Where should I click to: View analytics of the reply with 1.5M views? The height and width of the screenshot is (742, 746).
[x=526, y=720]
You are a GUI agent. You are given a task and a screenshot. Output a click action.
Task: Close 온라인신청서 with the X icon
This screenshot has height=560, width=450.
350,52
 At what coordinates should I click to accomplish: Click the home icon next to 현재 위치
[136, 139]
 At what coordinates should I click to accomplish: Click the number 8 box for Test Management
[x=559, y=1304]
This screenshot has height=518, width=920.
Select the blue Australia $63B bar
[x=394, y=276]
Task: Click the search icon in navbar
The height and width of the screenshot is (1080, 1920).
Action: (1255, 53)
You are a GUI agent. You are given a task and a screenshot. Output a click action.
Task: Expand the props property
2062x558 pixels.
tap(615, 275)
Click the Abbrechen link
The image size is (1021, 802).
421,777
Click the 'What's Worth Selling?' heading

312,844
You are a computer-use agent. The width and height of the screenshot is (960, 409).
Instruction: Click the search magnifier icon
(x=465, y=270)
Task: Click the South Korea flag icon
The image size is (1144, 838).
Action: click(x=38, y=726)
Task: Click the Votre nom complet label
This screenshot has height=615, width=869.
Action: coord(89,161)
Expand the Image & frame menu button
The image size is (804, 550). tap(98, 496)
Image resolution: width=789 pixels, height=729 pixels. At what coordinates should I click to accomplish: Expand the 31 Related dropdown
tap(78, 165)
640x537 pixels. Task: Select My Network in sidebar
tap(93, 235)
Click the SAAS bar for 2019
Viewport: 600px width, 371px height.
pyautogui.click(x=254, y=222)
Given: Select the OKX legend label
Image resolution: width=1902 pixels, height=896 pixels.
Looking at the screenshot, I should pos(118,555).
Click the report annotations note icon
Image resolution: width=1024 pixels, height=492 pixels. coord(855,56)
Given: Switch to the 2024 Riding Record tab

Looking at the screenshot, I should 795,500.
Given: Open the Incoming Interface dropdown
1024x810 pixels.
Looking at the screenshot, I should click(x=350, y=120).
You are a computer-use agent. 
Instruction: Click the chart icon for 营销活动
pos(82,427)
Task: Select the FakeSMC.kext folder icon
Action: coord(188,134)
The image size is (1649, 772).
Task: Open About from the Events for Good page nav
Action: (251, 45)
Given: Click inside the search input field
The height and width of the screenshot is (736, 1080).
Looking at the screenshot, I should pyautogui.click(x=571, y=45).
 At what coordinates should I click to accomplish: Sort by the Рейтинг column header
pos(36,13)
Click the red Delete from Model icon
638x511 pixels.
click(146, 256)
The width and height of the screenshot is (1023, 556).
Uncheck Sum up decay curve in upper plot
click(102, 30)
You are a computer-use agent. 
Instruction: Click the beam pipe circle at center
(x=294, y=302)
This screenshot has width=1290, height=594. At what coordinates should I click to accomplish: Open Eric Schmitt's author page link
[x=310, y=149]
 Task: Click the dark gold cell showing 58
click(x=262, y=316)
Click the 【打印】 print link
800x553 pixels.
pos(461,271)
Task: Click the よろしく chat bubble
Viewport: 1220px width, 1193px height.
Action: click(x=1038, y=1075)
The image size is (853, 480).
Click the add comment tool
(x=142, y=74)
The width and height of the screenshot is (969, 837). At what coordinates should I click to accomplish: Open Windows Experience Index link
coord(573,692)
------------------------------------
=== WORK ORDER ===
Output all of the records above exactly as they appear.

=== SOLUTION ===
Where should I click to: View analytics of the reply with 1.5M views? The height and width of the screenshot is (742, 746).
[x=526, y=720]
You are a GUI agent. You are given a task and a screenshot. Output a click action.
Task: Close 온라인신청서 with the X icon
This screenshot has height=560, width=450.
350,52
 At what coordinates should I click to accomplish: Click the home icon next to 현재 위치
[136, 139]
 At what coordinates should I click to accomplish: Click the number 8 box for Test Management
[x=559, y=1304]
This screenshot has height=518, width=920.
Select the blue Australia $63B bar
[x=394, y=276]
Task: Click the search icon in navbar
The height and width of the screenshot is (1080, 1920).
Action: (1255, 53)
You are a GUI agent. You are given a task and a screenshot. Output a click action.
Task: Expand the props property
2062x558 pixels.
tap(615, 275)
Click the Abbrechen link
The image size is (1021, 802).
421,777
Click the 'What's Worth Selling?' heading

312,844
You are a computer-use agent. The width and height of the screenshot is (960, 409).
Instruction: Click the search magnifier icon
(x=465, y=270)
Task: Click the South Korea flag icon
The image size is (1144, 838).
Action: click(x=38, y=726)
Task: Click the Votre nom complet label
This screenshot has height=615, width=869.
Action: coord(89,161)
Expand the Image & frame menu button
The image size is (804, 550). tap(98, 496)
Image resolution: width=789 pixels, height=729 pixels. At what coordinates should I click to accomplish: Expand the 31 Related dropdown
tap(78, 165)
640x537 pixels. Task: Select My Network in sidebar
tap(93, 235)
Click the SAAS bar for 2019
Viewport: 600px width, 371px height.
pyautogui.click(x=254, y=222)
Given: Select the OKX legend label
Image resolution: width=1902 pixels, height=896 pixels.
Looking at the screenshot, I should pos(118,555).
Click the report annotations note icon
Image resolution: width=1024 pixels, height=492 pixels. coord(855,56)
Given: Switch to the 2024 Riding Record tab

Looking at the screenshot, I should 795,500.
Given: Open the Incoming Interface dropdown
1024x810 pixels.
Looking at the screenshot, I should click(x=350, y=120).
You are a computer-use agent. 
Instruction: Click the chart icon for 营销活动
pos(82,427)
Task: Select the FakeSMC.kext folder icon
Action: coord(188,134)
The image size is (1649, 772).
Task: Open About from the Events for Good page nav
Action: (251, 45)
Given: Click inside the search input field
The height and width of the screenshot is (736, 1080).
Looking at the screenshot, I should pyautogui.click(x=571, y=45).
 At what coordinates should I click to accomplish: Sort by the Рейтинг column header
pos(36,13)
Click the red Delete from Model icon
638x511 pixels.
click(146, 256)
The width and height of the screenshot is (1023, 556).
Uncheck Sum up decay curve in upper plot
click(102, 30)
You are a computer-use agent. 
Instruction: Click the beam pipe circle at center
(x=294, y=302)
This screenshot has width=1290, height=594. At what coordinates should I click to accomplish: Open Eric Schmitt's author page link
[x=310, y=149]
 Task: Click the dark gold cell showing 58
click(x=262, y=316)
Click the 【打印】 print link
800x553 pixels.
pos(461,271)
Task: Click the よろしく chat bubble
Viewport: 1220px width, 1193px height.
Action: click(x=1038, y=1075)
The image size is (853, 480).
Click the add comment tool
(x=142, y=74)
The width and height of the screenshot is (969, 837). At what coordinates should I click to accomplish: Open Windows Experience Index link
coord(573,692)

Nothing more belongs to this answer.